I've never found it particularly useful for most articles which are easy enough to read/skim (the first and last 2 paragraphs will usually tell you what you need), but long complicated legal documents are a whole other matter. This is great.

2 comments

Works really well for legislation, too. GPT4 can pick up on deltas between bills using markup like <strike> if kept in the document, summarizing changes to the bill as it moves through the legislative process.

The only challenge is chunking the larger bills and synthesizing the larger summary without losing out on possible nuances. Something like California's SB423, for example, is over twice the 8K token limit and that's not even a large bill.

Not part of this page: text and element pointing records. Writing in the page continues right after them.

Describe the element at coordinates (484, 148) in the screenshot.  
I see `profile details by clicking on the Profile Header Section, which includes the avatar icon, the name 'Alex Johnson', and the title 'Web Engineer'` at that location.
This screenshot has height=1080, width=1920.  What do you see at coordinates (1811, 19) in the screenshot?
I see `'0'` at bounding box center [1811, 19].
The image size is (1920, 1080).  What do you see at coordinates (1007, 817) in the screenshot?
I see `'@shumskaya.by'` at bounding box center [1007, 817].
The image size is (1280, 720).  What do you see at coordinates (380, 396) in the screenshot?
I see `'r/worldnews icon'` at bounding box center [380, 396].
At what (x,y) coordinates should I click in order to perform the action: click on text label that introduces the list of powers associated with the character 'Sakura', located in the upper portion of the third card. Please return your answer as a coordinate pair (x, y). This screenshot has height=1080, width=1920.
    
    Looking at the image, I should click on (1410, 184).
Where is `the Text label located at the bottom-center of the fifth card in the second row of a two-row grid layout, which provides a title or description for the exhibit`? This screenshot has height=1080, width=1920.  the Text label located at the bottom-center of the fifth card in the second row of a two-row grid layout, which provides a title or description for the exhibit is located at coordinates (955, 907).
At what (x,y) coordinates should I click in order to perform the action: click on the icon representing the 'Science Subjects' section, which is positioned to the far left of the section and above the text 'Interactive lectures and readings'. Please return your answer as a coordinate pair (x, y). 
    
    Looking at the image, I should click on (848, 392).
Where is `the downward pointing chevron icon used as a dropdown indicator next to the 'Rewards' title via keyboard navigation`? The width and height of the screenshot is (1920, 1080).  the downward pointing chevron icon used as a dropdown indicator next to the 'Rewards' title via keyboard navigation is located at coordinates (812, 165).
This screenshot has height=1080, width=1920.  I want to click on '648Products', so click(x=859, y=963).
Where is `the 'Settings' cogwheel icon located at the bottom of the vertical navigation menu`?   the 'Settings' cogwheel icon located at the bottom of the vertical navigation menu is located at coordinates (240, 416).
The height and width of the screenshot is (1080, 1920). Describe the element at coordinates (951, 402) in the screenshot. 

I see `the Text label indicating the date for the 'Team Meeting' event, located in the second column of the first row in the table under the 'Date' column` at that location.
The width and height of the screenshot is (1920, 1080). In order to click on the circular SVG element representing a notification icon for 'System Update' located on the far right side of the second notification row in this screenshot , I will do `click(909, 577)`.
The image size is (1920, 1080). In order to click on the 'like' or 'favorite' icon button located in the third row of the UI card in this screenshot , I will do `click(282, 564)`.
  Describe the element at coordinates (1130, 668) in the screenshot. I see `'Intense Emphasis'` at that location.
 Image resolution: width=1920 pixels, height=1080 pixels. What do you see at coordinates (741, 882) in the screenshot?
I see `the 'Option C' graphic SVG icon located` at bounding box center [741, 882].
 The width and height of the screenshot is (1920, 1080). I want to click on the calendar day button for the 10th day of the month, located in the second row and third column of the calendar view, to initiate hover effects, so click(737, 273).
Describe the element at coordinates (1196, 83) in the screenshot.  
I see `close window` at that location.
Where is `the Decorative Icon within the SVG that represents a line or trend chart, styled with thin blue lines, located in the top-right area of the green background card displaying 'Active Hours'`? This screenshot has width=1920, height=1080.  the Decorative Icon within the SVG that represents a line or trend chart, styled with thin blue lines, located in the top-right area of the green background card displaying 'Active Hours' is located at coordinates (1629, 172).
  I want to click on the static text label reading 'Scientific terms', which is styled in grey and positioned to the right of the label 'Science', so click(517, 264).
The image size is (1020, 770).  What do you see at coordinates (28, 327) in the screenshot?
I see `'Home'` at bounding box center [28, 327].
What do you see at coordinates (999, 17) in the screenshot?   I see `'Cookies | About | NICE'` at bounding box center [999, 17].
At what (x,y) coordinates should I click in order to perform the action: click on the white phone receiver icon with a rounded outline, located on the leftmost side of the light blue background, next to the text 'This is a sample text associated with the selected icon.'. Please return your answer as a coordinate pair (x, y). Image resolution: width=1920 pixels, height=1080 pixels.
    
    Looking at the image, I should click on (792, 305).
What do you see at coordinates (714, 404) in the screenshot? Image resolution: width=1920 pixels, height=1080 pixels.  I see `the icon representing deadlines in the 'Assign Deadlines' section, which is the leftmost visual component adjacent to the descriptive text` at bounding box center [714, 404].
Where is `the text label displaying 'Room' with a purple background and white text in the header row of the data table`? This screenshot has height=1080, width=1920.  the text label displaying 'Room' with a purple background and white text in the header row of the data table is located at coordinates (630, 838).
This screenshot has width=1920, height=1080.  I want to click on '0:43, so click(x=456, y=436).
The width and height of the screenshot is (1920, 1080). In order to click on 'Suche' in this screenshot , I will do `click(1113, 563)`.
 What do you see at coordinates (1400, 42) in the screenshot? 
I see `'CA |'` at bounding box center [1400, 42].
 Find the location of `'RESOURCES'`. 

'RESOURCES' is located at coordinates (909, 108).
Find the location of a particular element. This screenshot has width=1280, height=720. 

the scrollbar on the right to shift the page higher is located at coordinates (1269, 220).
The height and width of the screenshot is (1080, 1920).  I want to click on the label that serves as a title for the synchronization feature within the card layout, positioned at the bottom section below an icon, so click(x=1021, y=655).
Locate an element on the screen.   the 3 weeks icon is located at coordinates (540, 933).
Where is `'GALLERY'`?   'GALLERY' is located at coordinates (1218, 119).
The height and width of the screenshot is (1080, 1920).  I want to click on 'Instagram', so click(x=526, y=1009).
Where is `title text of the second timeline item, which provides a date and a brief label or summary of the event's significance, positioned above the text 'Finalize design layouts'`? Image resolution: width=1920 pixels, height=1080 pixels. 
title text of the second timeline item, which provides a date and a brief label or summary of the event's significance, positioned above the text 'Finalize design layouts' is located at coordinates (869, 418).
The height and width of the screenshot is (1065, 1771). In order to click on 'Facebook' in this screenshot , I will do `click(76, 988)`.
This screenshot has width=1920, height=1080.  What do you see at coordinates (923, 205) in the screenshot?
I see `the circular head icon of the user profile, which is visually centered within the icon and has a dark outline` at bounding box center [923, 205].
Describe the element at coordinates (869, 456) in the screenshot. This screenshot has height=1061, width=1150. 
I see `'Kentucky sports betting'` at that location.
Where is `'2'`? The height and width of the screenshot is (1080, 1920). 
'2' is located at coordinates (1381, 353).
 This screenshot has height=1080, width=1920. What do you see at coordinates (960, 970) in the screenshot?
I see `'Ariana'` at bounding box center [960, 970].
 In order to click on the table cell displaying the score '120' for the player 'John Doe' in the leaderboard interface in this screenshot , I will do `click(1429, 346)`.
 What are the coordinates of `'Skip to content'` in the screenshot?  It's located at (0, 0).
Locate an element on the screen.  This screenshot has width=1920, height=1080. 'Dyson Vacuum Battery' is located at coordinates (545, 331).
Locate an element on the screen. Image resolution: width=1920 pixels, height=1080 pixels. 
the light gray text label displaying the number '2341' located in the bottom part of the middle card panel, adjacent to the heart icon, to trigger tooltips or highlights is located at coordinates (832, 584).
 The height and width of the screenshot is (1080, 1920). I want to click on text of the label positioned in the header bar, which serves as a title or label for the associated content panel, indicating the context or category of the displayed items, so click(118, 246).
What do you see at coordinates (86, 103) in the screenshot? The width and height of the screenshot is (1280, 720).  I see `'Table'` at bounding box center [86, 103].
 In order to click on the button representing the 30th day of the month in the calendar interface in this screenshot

Unfortunately, things like the US Code or Code of Federal Regulations are in the range of 100s of millions of tokens.

Assuming it’s accurate.
ChatGPT picks up 80% of the meaning and rewrites it in beautiful prose. Or maybe another language, in the style of Shakespeare.

On the other hand, if you're in a field where there's an adversarial use of text and the uncomprehended 20% might be used to nullify, contradict or make loopholes in the main body, then relying on ChatGPT is similar to using Tesla Full Self-Driving in a construction zone, near firetrucks, during a snowstorm.

Has ChatGPT been caught hallucinating on summarization tasks?

My impression was that hallucination happened when it simply didn't have facts in the first place, had conflicting facts, etc.

I thought summarization was generally fairly reliable, but I'd be happy to know if this is not the case.

Every summmarization is a choice of salience: what to include and what to leave ou, and how to express something in a different way.

The failure foolishly and misleadingly called “hallucination” is only one manifestation of an attribution error. If your summarizer leaves out something very important because it doesn’t understand it the result will be quite misleading.

For your average web text which these days is 90% filler and not important anyway, this is no big deal. This particular lawsuit appears the same. But for anything important, I wouldn’t trust it.

In my experience it’s generally accurate when summarizing content provided in the prompt context. Where it can run into trouble is “recalling” (if you can call it that) content that it was trained on.
Its accurate. (I read the whole filing.)